BEGIN Study material
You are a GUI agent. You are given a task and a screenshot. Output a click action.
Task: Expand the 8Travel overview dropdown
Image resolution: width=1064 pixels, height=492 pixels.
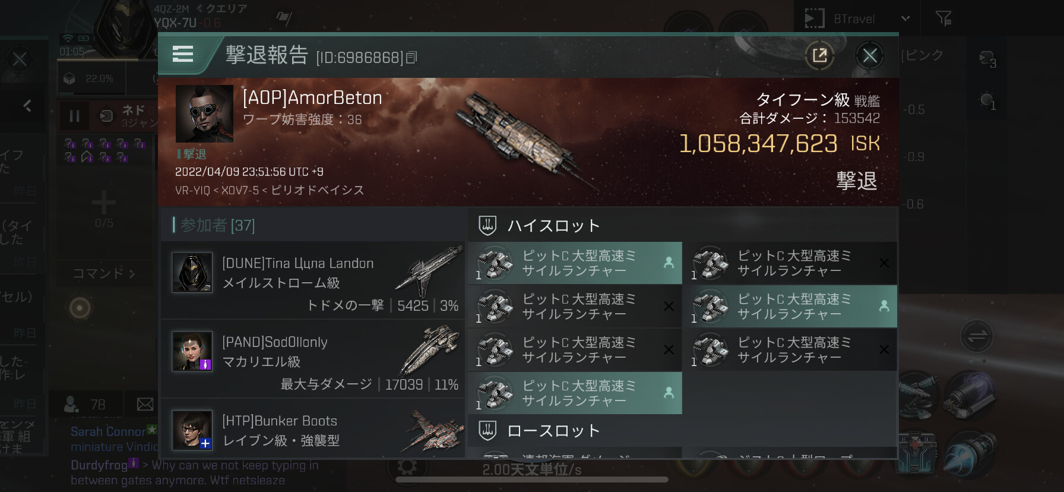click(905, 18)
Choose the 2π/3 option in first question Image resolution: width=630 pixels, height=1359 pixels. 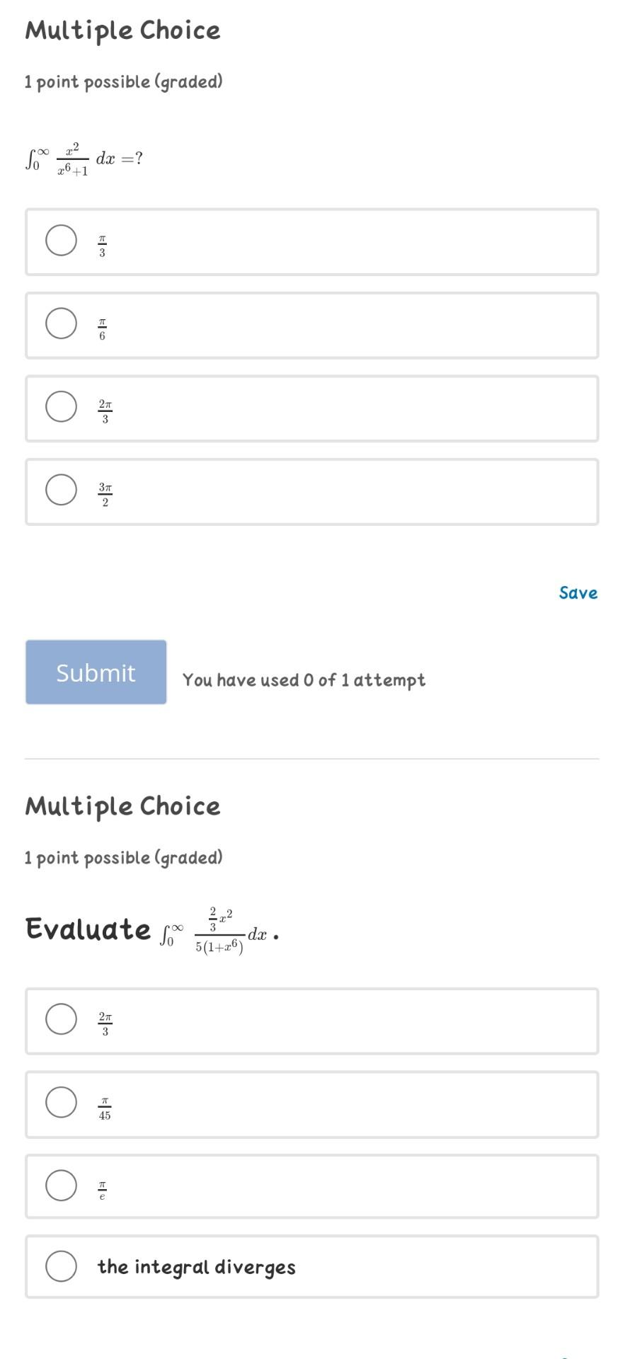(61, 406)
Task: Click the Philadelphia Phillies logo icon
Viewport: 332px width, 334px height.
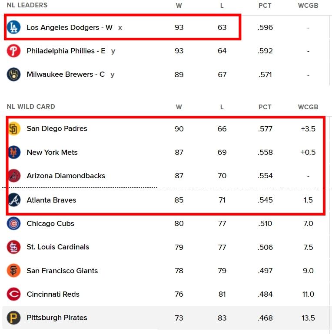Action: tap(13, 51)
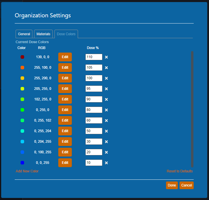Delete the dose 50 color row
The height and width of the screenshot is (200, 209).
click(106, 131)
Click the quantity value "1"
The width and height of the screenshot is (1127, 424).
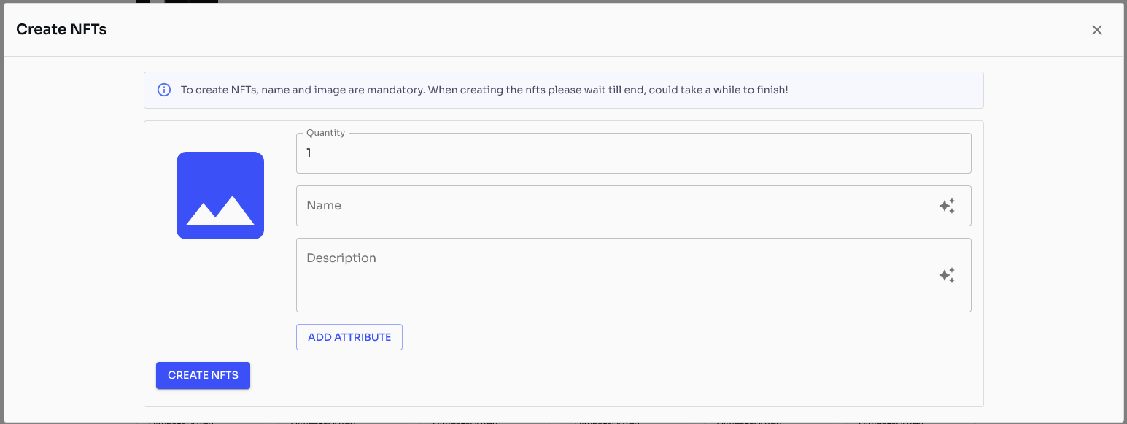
END Study material
### Your assignment
Repeat exactly the lines from the one containing "Viewport: 332px width, 334px height." to the last line of the data above, both included, and write no pictures into the copy.

### Result
Viewport: 332px width, 334px height.
Action: tap(13, 51)
Delete the dose 50 color row
The height and width of the screenshot is (200, 209).
click(106, 131)
Click the quantity value "1"
The width and height of the screenshot is (1127, 424).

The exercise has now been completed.